WHAT IS REQUIRED: Everything in the listing below needs restating exactly, apart from the pictures.

- - - - -

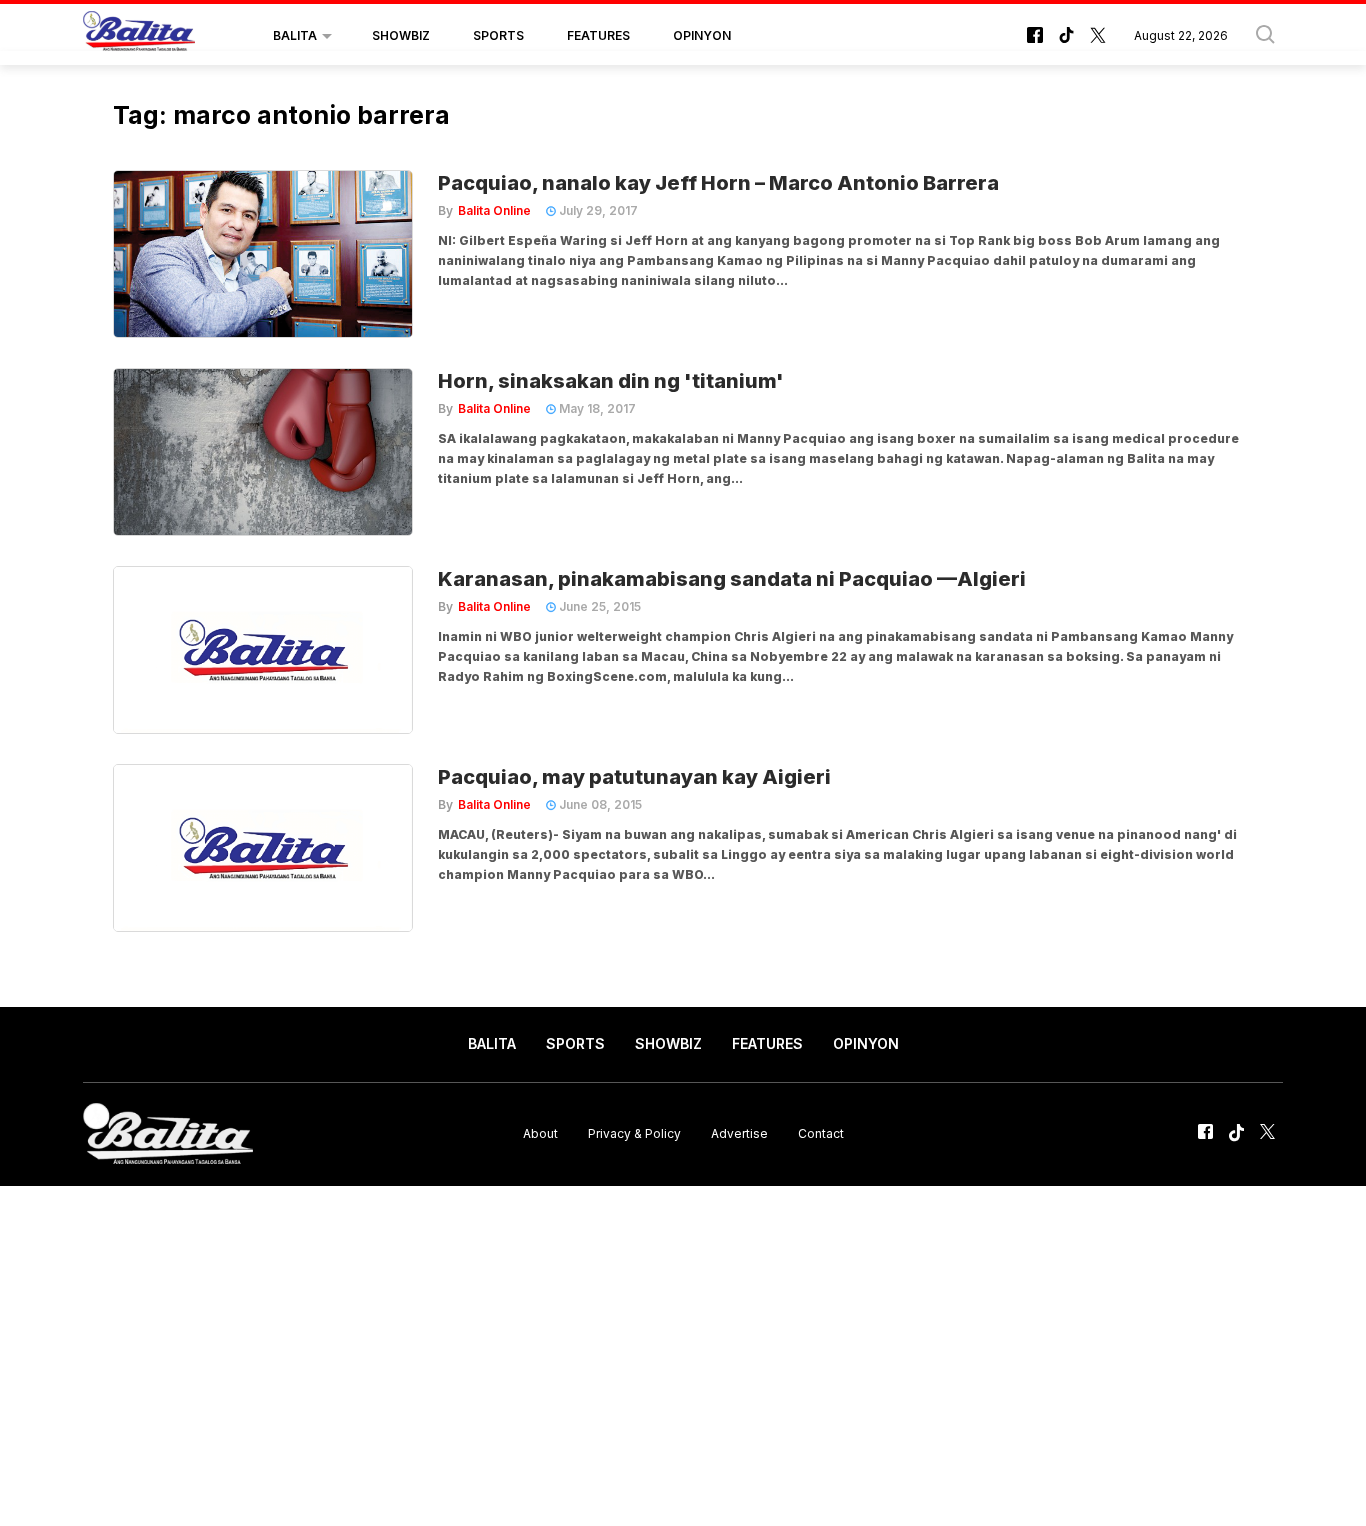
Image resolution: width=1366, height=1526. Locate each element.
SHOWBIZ (401, 35)
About (540, 1133)
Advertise (739, 1133)
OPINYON (702, 35)
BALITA (295, 35)
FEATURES (598, 35)
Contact (821, 1133)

- - - - -

ANSWER BOX:
Image resolution: width=1366, height=1526. Locate each element.
SHOWBIZ (401, 35)
About (540, 1133)
Advertise (739, 1133)
OPINYON (702, 35)
BALITA (295, 35)
FEATURES (598, 35)
Contact (821, 1133)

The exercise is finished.